True love grows until the end of life. Everyone agrees that life is difficult. Things happen that are hard to deal with, and no matter how old we are, we struggle with getting older. When a couple is there for each other during life's challenges and through the process of aging, they grow closer.
Knowing that you can depend on your partner to meet your needs makes you love him or her more and more. This is really important to understand if you're in a new relationship. What you thought attracted you to each other early on in your relationship becomes less and less important over time.
You're going to become fat and wrinkled, but if you have the money for cosmetic procedures and treatments, you can prolong your youthful appearance. And, yes, exercise will help you keep the weight off.
But, over time, how you both look on the outside becomes less and less important than your growing love for each other on the inside. Your memories of sharing life’s most important times together will be irreplaceable.
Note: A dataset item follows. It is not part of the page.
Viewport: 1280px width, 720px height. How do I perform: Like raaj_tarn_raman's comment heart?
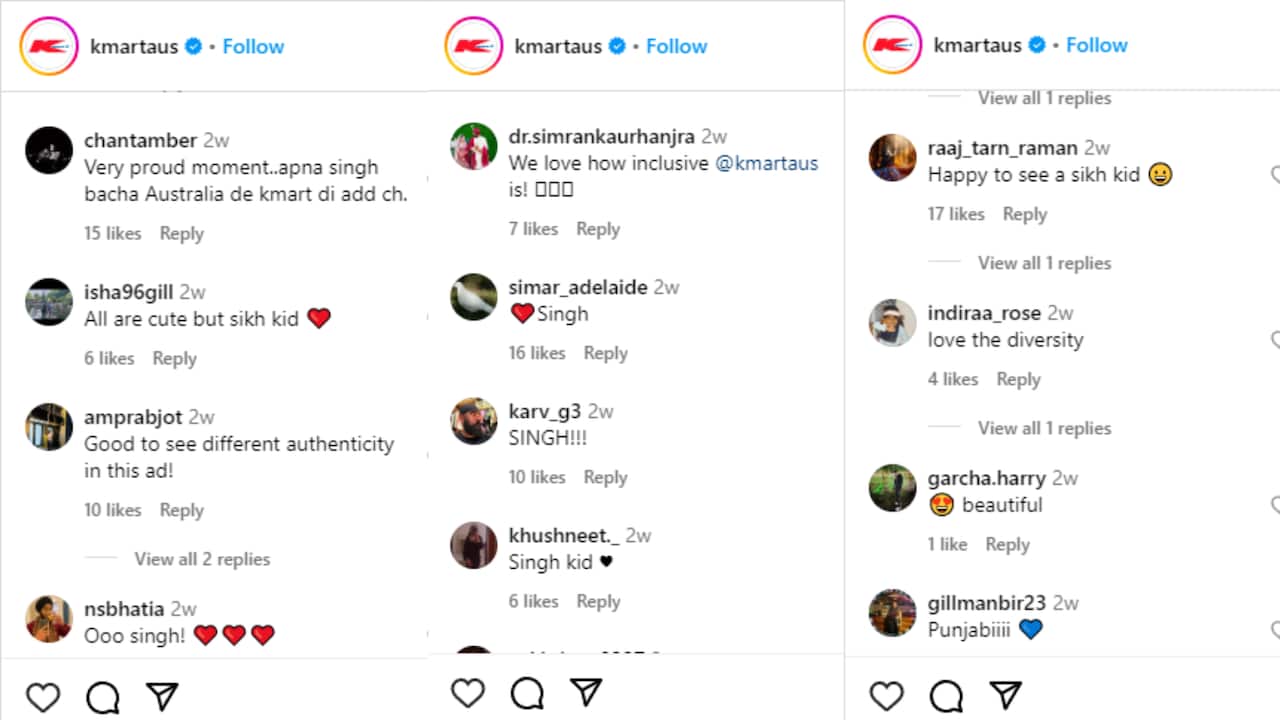tap(1275, 175)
True love is a journey together through mountains and valleys. There's nothing more bonding than helping each other through life’s challenges. This often requires that you let go of ego and what you think is most important to you. Couples who grow and survive life’s challenges learn to do what’s best for the relationship.
7. True love is faithful.
For starters, couples need to have faith in their relationship, which really means having faith that the other person will be someone you can trust as the years go by. Trust is the key to success and foundation of every lifelong healthy love relationship.
When you say "I do," you are putting your future and well-being in the hands of another person. That may sound contradictory to the modern perspective on relationships, but think about it. You will share a house, friends, family, money, and emotions.
You may even share your DNA, from which you'll make the babies that will belong to both of you. With the exception of your jobs, everything that matters to both of you will likely be shared.
So, there's a lot that you need to trust your partner with, and you need to have faith that your partner will be a good parent, housekeeper, friend, and co-provider.
You put each other first, above anything else. If you feel this way about someone, whether you just started dating them or have been married for years, there should be no doubt in your mind that you really, truly are in love with them.
8. True love is transparent.
Intimacy has been defined as "into me, see." You need to be open and transparent with your partner for them to see and respond to your deepest needs and desires. When there’s distance in the relationship, it's probably not about your waistline, but more to do with unmet needs that are not being expressed.
There’s nothing more precious to offer to your partner than your deepest needs, fears, and desires. In her book, "The Power of Vulnerability," Brené Brown talks about the importance of transparency in relationships. And to feel safe enough to be vulnerable and transparent, you need to work on everything you just learned above.
What is the best definition of love? The best definition of love is having a deep bond based in commitment, respect, trust, and acceptance. Love means being dedicated to someone else’s well-being, holding their desires and dreams in high esteem, accepting them for who they are without judgment, and trusting them to do the same for you.
Though many tend to think of love as just being selfless and having a deep devotion to your partner, anything less than lasting and affirming love is not true love. If love hurts you or prevents you from becoming the best version of yourself, then it really isn't true love.